▶ **Page**:
..............................

Texte intégral
Monsieur le commissaire, Mesdames et messieurs les ministres, mesdames et messieurs les parlementaires, chers amis,
Les débats de cette journée ont été riches et intenses et je crois que nous pouvons nous féliciter de la qualité de nos échanges.
Je tiens donc à vous remercier toutes et tous pour le temps que vous avez accordé à cette réflexion sur la future Politique agricole commune.
Certains sont venus de loin, de différentes capitales européennes et je les en remercie.
Je voudrais aussi remercier toutes les personnes du ministère de l'Agriculture et de l'Alimentation qui ont contribué, d'une façon ou d'une autre, à faire de cette journée une réussite.
Je remercie également l'OCDE et je salue le professionnalisme de ses équipes qui nous ont permis de travailler dans d'excellentes conditions matérielles.
Je suis conscient du chemin restant à parcourir pour participer à la construction d'une politique à la hauteur de nos ambitions.
Les échanges de la première table ronde ont mis en avant la nécessité de mobiliser pleinement les outils de la PAC en faveur de la structuration des filières et de l'organisation économique de l'amont agricole.

..............................

▶ **Données recueillies**:
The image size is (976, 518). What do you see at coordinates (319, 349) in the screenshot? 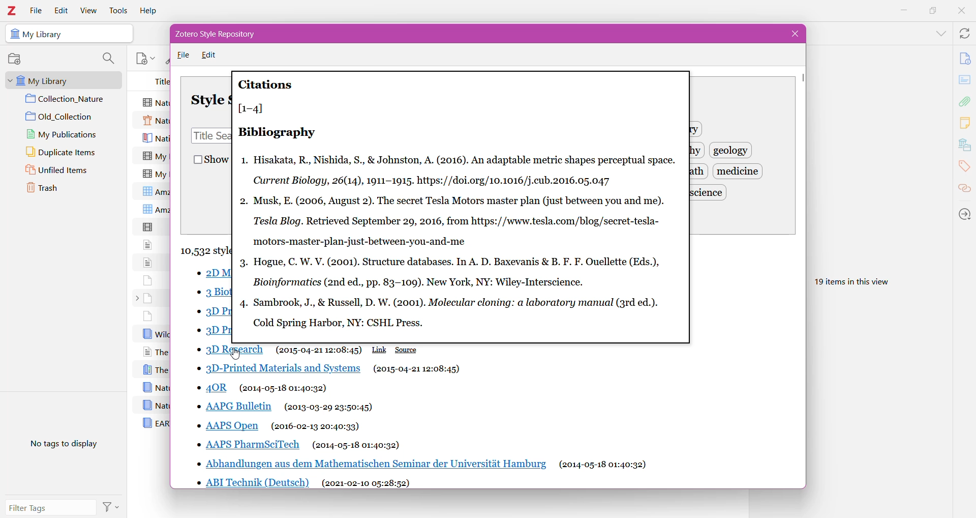
I see `(2015-04-21 12:08:45)` at bounding box center [319, 349].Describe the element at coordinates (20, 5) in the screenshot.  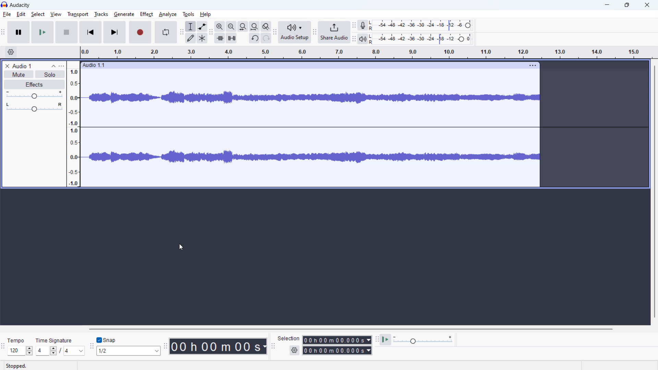
I see `logo` at that location.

..............................

▶ **Consignes**:
1. Réécrivez le passage du discours sur la future PAC allant de "Je tiens donc" jusqu'à "journée une réussite." en remplaçant "réflexion" par "discussion".
2. En une à trois phrases, expliquez pourquoi l'OCDE est remerciée dans le discours sur la future PAC.

▶ **Réponses**:
1.
Je tiens donc à vous remercier toutes et tous pour le temps que vous avez accordé à cette discussion sur la future Politique agricole commune.
Certains sont venus de loin, de différentes capitales européennes et je les en remercie.
Je voudrais aussi remercier toutes les personnes du ministère de l'Agriculture et de l'Alimentation qui ont contribué, d'une façon ou d'une autre, à faire de cette journée une réussite.

2. L'OCDE est remerciée parce que ses équipes ont permis de travailler dans d'excellentes conditions matérielles. Le discours salue aussi le professionnalisme de ces équipes.